Certainly $349 for HomePod brings it far higher than competition. You could buy three Amazon Echos at $99 each and still come in less than HomePod. And both Amazon Echo and Google Home boast smarter assistants making them more practical. Sure Apple pitches HomePod as a speaker first and assistant second, but that doesn’t change what people actually want from a smart speaker. Apple is being beat at how you interact with the device, which is historically where they have excelled.

Who Is This For? Why Does It Exist?

Many find the comparison between HomePod and Amazon Echo/Google Home unfair due to their differences in audio. They claim Sonos would be a better point of reference. But as I said earlier, Sonos is more intelligent than HomePod due to integration with Google Assistant and Alexa. This means great home audio with a smart assistant has already existed taking away anything meaningful HomePod could’ve offered to the market.

For the audiophile who wants a smart speaker HomePod still might not be the best option. Even without considering Sonos. Any serious audiophile already has a sound system setup, so why spend $349 on a new device that isn’t compatible? At $50 Amazon Echo Dot can plug into any sound system, possibly better sounding than HomePod, and does more as an assistant. And then anyone who doesn’t care about audio fidelity wouldn’t consider HomePod anyway. So who exactly is this for? Apparently, not many.

The real surprise is that we’ve been here before…

Déjà vu

Back in 2006 Apple released the iPod Hi-Fi, a gaudy home stereo, and claimed that they were “reinventing the home stereo.” Sound familiar? Let’s keeping going.

“Home Stereo. Reinvented.”

The iPod Hi-Fi started at $349 and found itself met with very similar marketing and critical reception as the 2018 reincarnation. Many found the iPod Hi-Fi to be a solid sounding speaker, yet too expensive. Just like HomePod. Reviewers found iPod Hi-Fi to be too locked into the Apple ecosystem with odd omissions such as AM/FM radio. Just like HomePod and Apple Music. Even the product slogans are reminiscent of each other. iPod Hi-Fi was the “Home Stereo. Reinvented.” and HomePod “reinvents music in the home.”
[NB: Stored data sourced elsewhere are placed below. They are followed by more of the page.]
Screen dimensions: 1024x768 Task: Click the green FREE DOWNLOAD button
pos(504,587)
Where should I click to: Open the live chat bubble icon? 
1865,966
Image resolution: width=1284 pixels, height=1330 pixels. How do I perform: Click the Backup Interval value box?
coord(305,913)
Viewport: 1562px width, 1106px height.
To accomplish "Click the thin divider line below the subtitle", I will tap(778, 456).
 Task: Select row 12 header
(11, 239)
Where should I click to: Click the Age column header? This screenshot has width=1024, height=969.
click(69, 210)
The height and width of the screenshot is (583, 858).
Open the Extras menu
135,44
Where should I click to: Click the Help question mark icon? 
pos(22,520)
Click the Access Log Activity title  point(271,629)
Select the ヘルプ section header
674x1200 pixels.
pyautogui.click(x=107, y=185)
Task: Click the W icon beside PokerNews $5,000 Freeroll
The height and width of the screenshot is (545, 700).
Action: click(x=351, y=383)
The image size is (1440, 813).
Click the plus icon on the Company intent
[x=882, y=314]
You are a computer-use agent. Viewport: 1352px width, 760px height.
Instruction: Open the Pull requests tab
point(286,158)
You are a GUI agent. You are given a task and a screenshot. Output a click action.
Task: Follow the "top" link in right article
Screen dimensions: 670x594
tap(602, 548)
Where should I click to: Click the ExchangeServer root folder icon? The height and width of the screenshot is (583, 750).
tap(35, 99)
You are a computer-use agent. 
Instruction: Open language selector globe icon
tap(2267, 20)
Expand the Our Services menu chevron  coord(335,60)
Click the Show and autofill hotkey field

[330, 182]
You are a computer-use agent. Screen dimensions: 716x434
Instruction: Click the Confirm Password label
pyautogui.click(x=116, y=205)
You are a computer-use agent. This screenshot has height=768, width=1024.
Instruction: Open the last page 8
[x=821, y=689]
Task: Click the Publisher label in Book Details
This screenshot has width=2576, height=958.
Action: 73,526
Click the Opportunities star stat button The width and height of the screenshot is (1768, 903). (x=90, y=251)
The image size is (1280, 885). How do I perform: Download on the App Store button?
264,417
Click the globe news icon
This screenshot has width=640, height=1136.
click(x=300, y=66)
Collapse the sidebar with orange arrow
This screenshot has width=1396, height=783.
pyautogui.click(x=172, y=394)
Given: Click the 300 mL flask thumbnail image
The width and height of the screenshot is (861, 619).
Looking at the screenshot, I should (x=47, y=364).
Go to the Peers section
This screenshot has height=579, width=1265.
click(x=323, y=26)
Although I couldn’t find sales numbers on iPod Hi-Fi, they couldn’t have been good. After a year and a half on the market Apple discontinued the product. If a $349 home speaker didn’t work in 2006, why would it work in 2018? Especially considering the lack of intelligence compared to other products already discussed.

All of the above considered, lets tackle that question posed in the title: Why Has HomePod Struggled? And Will A $199 Version Help?

Although price has contributed to HomePod’s lack of sales, a $199 version would suffer from similar issues. Siri needs to get a lot better before Apple tries again. A great sounding speaker like HomePod coupled with a very smart assistant all at an affordable price sounds like a killer product. But all three need to met.